ITPub博客

首页 > Linux操作系统 > Linux操作系统 > How to compare the CBO estimate Row-Source and Actual Row Returned

How to compare the CBO estimate Row-Source and Actual Row Returned

原创 Linux操作系统 作者:realkid4 时间:2012-10-22 15:45:46 0 删除 编辑

 

Compared with the outdated RBO, one significant feature of CBO is that the SEP (SQL Execution Plan) is generated based on Data Object statistic and CBO internal Cost formula. Different SEPs have different CBO Cost calculation result, and CBO would choice the optimal SEP as the actual SEP.

 

Oracle 9i and 10g are the milestones in Oracle CBO history. In 9i, most fundamental cost algorithms are established. And 10g introduces automatic statistic collection job and mature dynamic sampling. The statistic’s missing and outdated problems are solved in some extent.

 

But no matter how high frequency the statistic job runs and how powerful the dynamic sampling are, the outdate statistic problem always happens in many cases. The direct effect of outdate statistic is that Oracle could not estimate nearly correct row source result. Row source result indicates how many data row would be returned, and it would affect the cost result of each SEP steps.

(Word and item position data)
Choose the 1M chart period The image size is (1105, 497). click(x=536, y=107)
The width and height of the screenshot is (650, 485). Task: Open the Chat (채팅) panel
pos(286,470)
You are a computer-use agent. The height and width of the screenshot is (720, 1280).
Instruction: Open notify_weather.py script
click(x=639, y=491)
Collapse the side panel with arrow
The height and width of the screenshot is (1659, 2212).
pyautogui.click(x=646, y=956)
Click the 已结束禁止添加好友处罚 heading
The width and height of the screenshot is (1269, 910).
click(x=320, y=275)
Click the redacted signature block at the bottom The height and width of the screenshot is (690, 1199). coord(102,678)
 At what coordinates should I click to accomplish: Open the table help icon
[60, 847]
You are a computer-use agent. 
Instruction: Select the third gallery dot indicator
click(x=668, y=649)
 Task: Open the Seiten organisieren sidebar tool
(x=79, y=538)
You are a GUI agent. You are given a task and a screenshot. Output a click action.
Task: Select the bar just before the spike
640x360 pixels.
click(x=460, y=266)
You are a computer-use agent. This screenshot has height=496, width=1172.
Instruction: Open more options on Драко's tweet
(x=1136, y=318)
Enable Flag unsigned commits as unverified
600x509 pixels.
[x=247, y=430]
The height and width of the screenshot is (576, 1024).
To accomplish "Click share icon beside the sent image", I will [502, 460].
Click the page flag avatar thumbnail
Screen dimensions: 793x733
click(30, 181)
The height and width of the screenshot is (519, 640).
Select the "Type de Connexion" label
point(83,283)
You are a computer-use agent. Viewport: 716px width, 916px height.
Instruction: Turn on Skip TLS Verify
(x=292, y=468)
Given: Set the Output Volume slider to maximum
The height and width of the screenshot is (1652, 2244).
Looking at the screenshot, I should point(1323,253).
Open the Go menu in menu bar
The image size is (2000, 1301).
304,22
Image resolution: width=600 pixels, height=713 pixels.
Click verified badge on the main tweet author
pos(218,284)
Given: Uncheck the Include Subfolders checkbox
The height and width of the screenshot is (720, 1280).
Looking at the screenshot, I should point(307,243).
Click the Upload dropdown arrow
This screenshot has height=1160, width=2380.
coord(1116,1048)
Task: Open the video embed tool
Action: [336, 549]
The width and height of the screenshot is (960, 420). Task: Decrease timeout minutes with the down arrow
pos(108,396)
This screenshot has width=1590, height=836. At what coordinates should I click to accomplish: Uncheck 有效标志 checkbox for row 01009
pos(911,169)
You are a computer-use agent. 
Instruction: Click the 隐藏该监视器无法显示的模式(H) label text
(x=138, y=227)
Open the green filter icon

* [Problem to work on] Reproduce the entire ITPub blog post on CBO row-source estimates, from its first line to its last, with no changes.

* [Full solution]
ITPub博客

首页 > Linux操作系统 > Linux操作系统 > How to compare the CBO estimate Row-Source and Actual Row Returned

How to compare the CBO estimate Row-Source and Actual Row Returned

原创 Linux操作系统 作者:realkid4 时间:2012-10-22 15:45:46 0 删除 编辑

 

Compared with the outdated RBO, one significant feature of CBO is that the SEP (SQL Execution Plan) is generated based on Data Object statistic and CBO internal Cost formula. Different SEPs have different CBO Cost calculation result, and CBO would choice the optimal SEP as the actual SEP.

 

Oracle 9i and 10g are the milestones in Oracle CBO history. In 9i, most fundamental cost algorithms are established. And 10g introduces automatic statistic collection job and mature dynamic sampling. The statistic’s missing and outdated problems are solved in some extent.

 

But no matter how high frequency the statistic job runs and how powerful the dynamic sampling are, the outdate statistic problem always happens in many cases. The direct effect of outdate statistic is that Oracle could not estimate nearly correct row source result. Row source result indicates how many data row would be returned, and it would affect the cost result of each SEP steps.